14 - About the notion of culture in mathematics education

Summary

It is one of the worst concepts ever formulated.

N. Luhmann

Culture has become a household word, if not a catchword, as in “the culture of the (mathematics) classroom.” We run into difficulties as soon as we interpret the term “culture” in more general terms as the constructing of a human-made reality. Reality for whom? For all, for learners, or for members only? Constructing from what or with what? Are there means, prerequisites, or (other) prior realities? Though constructing indicates a process, the obvious aim is the evolving reality, a product. Is it both, process and product? If it is a changing process, and, for that reason, an issue with a history, what is its identity? There is no end to this.

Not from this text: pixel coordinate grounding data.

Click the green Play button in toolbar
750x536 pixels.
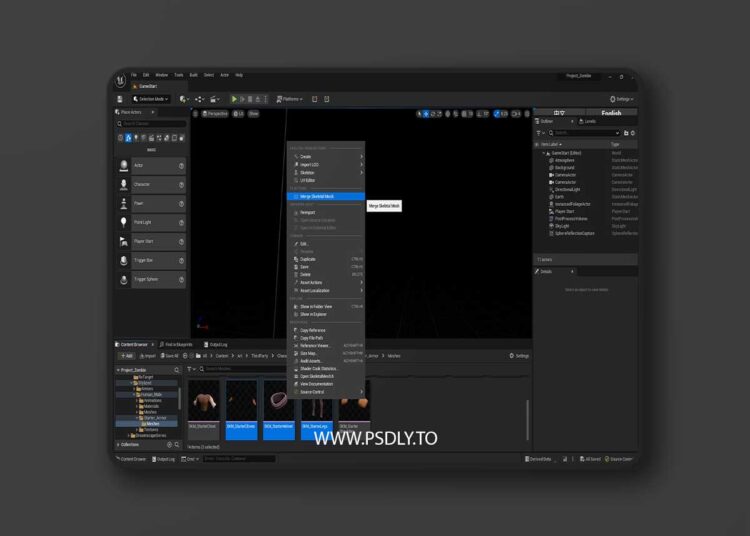tap(234, 99)
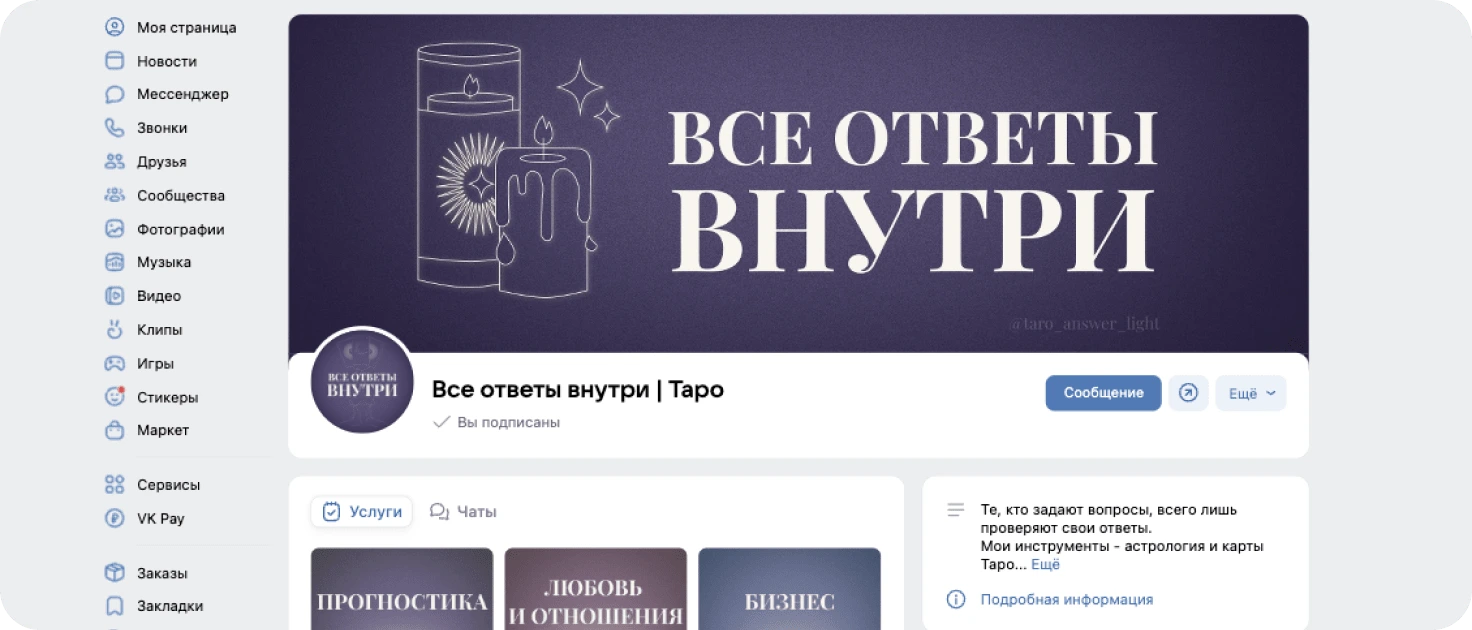Click the Звонки phone icon

tap(114, 128)
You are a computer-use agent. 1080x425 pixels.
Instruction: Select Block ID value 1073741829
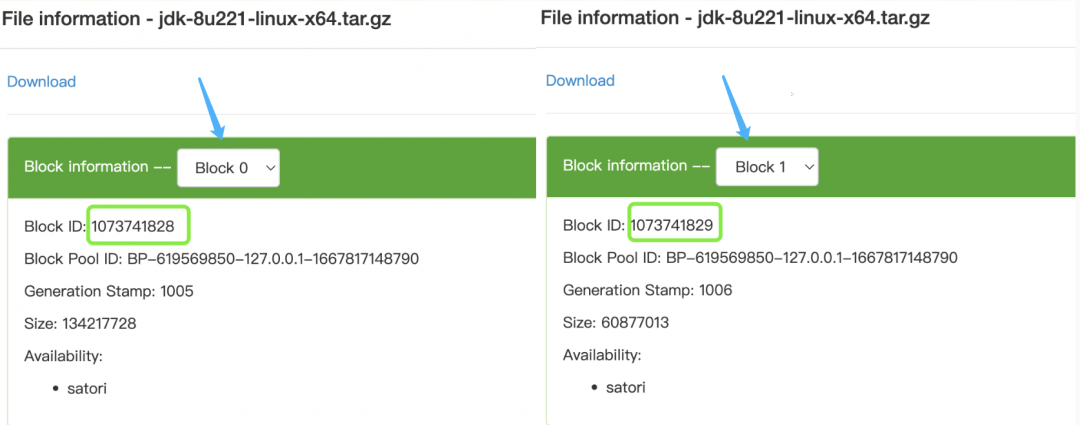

This brings to mind Gregory Bateson's famous metalogues, discussions between father and daughter about problematic themes. The last and richest one, “What is an instinct?” (Bateson 1969), defines instinct as an “explanatory principle” and ascertains that an explanatory principle explains “anything you want it to explain,” and thus it “really explains nothing. It's a sort of conventional agreement between scientists to stop trying to explain things at a certain point” (1969: 12).

This, perhaps, may serve as a promising starting point. Culture, like instinct, context, intelligence, learning, and many other terms in frequent use, serves as an explanatory principle. It would be worthwhile for more than one doctoral dissertation to analyze the many different uses in education, and in mathematics education in particular. An application of Derrida's (1977) method of “deconstruction” would promise helpful insights into many contradictions, inconsistencies, cloudy extensions, and even suppressed meanings and distortions (see Merz and Knorr-Cetina 1997).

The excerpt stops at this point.